Yesterday, we learned the shocking news
that embattled P&G CEO Bob McDonald had resigned abruptly, and that
former CEO A.G. Lafley had been hired to replace him. P&G's
performance had lagged investor expectations during much of McDonald's
tenure. Activist investor Bill Ackman had been pressuring the company
to make significant changes.
What should Lafley do as he resumes command of the company he led successfully for many years?
First, he has to streamline his other professional commitments, accumulated since he left P&G. Why? Ackman criticized McDonald heavily for holding many board seats at other organizations.
Ackman claimed that McDonald held more than 20 board positions at other
institutions! P&G claimed that Ackman was incorrect. Yet, the
company admitted that McDonald held 7 other board positions. Yikes! Even
7 board positions sounds very, very high to me, particularly for a CEO
whose company is not performing as well as expected. Lafley has to
show his people and outside investors that he is giving P&G his
undivided attention.
Second,
Lafley should consider streamlining the P&G portfolio. During his
tenure, he divested a number of brands that he considered non-core
products or businesses. More work needs to be done. I believe two
strong candidates for divestment are IAMS (pet food business) and
Duracell (battery business). Why? P&G has divested nearly all of
its food brands over the past decade or so. IAMS is an anomaly. In
fact, if you go to the company website,
IAMS falls under the category of "household brands" - along with the
company's large stable of soaps, detergents, and household cleaners.

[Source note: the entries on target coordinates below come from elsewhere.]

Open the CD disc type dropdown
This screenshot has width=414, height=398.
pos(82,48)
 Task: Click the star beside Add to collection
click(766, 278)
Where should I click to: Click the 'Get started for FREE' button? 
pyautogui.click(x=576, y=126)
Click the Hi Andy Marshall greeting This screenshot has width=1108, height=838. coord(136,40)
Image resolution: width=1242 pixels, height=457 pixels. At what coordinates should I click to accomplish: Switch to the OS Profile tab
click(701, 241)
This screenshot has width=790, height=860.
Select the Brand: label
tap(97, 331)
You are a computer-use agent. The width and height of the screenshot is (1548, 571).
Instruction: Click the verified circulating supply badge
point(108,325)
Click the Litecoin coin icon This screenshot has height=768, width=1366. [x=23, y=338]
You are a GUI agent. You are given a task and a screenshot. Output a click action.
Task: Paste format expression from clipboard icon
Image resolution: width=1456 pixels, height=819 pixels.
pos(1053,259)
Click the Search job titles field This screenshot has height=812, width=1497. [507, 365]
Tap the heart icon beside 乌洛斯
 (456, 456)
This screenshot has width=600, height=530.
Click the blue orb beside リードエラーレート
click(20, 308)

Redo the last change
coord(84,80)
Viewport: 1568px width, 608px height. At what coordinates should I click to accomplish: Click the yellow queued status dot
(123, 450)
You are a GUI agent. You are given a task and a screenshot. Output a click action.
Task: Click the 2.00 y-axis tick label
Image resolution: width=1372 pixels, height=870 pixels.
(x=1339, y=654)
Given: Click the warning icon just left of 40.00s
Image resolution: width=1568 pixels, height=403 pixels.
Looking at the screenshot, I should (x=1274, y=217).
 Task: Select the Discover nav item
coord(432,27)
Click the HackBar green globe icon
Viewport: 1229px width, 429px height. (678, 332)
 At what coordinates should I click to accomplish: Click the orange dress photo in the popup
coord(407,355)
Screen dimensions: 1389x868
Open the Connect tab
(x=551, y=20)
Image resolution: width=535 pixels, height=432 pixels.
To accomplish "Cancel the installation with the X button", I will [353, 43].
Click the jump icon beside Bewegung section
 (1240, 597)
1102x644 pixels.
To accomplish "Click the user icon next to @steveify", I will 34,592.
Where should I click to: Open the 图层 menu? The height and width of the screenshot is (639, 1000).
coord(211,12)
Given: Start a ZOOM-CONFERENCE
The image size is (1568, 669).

How does dog food fit in that category? The US pet food industry is
less consolidated than the European market. It could consolidate
further. Lafley ought to seek a buyer for the business. He also
ought to consider divesting the Duracell business. It also seems like
an outlier amidst the company's other household care brands. Duracell
is a leading brand in its category and surely would fit better at a
company selling other similar products. Having divested these brands,
Lafley can reinvest in innovation efforts to ignite more top line growth
in P&G's core categories.
Finally, Lafley has to make a decision about the competitive positioning of the company's portfolio of brands. During his first tenure as CEO, Lafley divested many low cost brands and focused heavily on products with a differentiated, premium position in the market (think Gillette, Braun, and many high-end fragrances, for instance). During the recession, the company found itself struggling in some categories, as customers opted for lower price alternatives. Pressure built to offer lower-priced options. Meanwhile, Ackman pressured the firm to cut costs. There's danger in this situation. Is P&G determined to be a differentiated player in many markets or a low cost player? Or, is it stuck in the middle, muddling along with an unclear position between the high and low ends of many markets? Lafley needs to make some tough decisions about the firm's competitive positioning.